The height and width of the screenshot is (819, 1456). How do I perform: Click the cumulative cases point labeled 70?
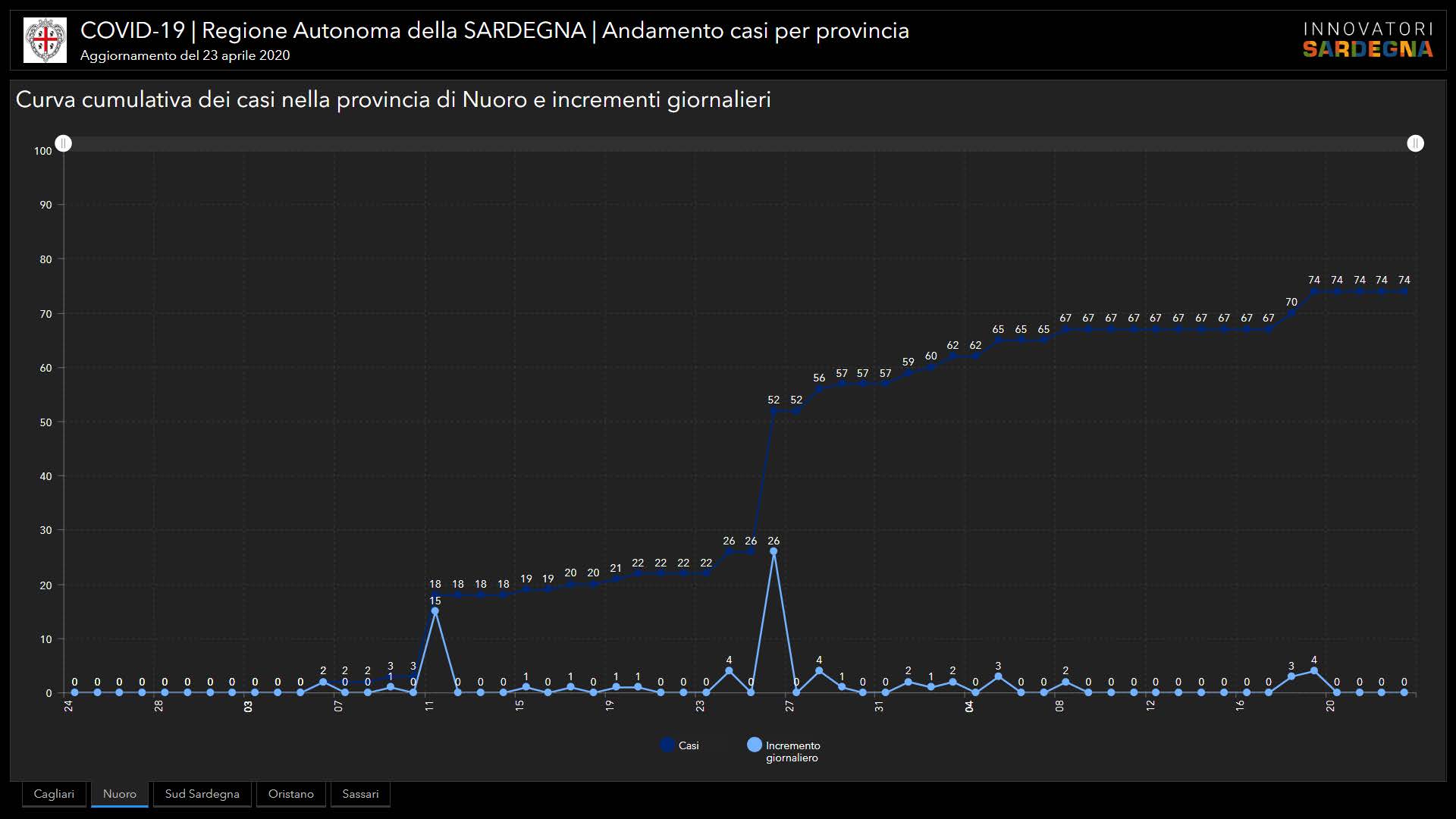click(x=1291, y=312)
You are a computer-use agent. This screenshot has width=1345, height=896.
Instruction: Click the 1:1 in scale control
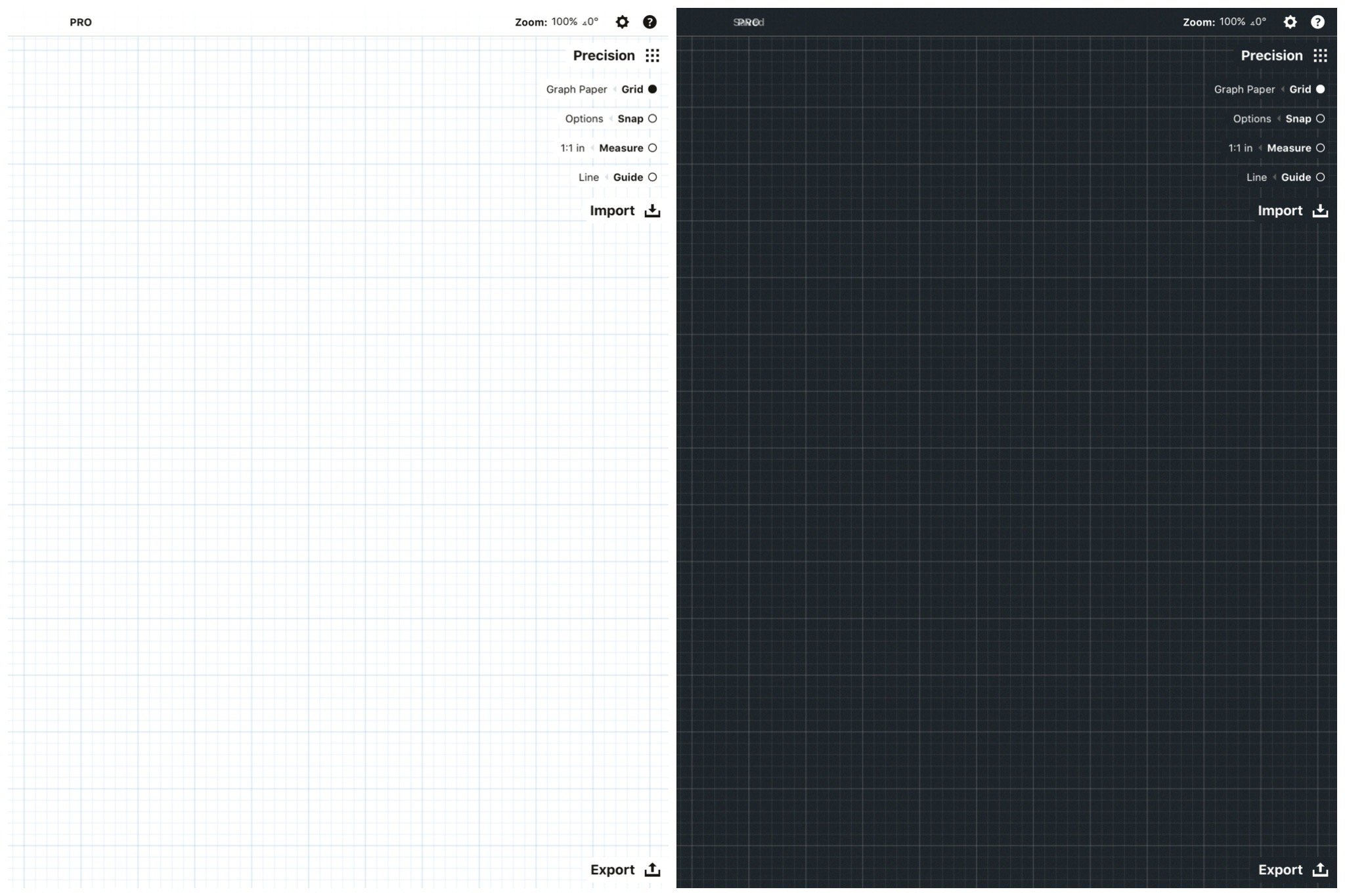point(571,148)
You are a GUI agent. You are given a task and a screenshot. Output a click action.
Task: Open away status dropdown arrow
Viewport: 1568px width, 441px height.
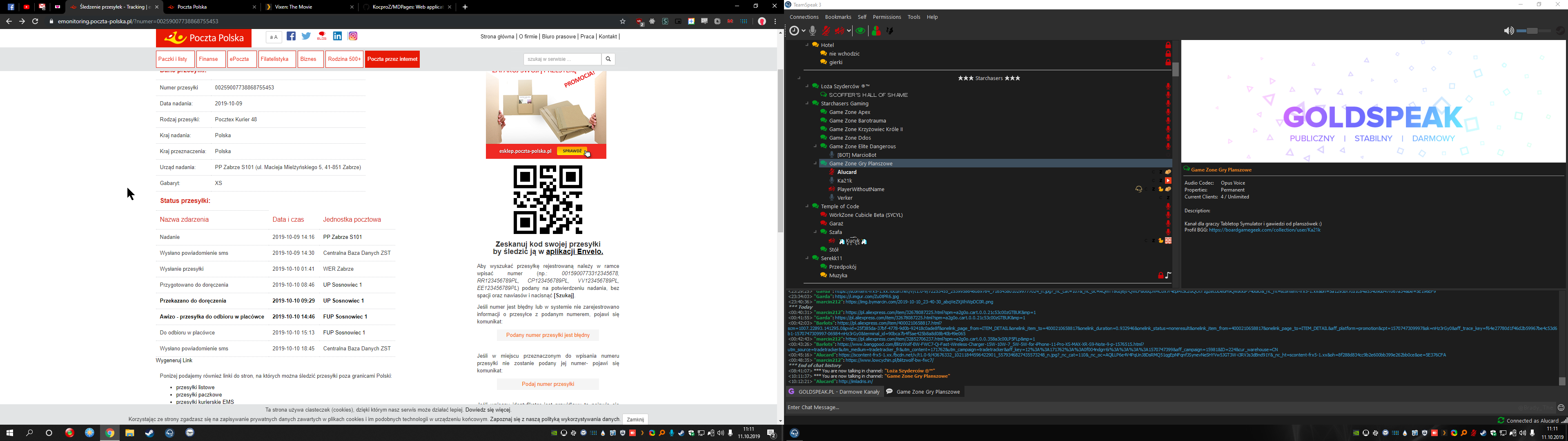[804, 31]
* * * * * * * * *
If a line of the listing contains the string "agent", count it; then report the total alone.

2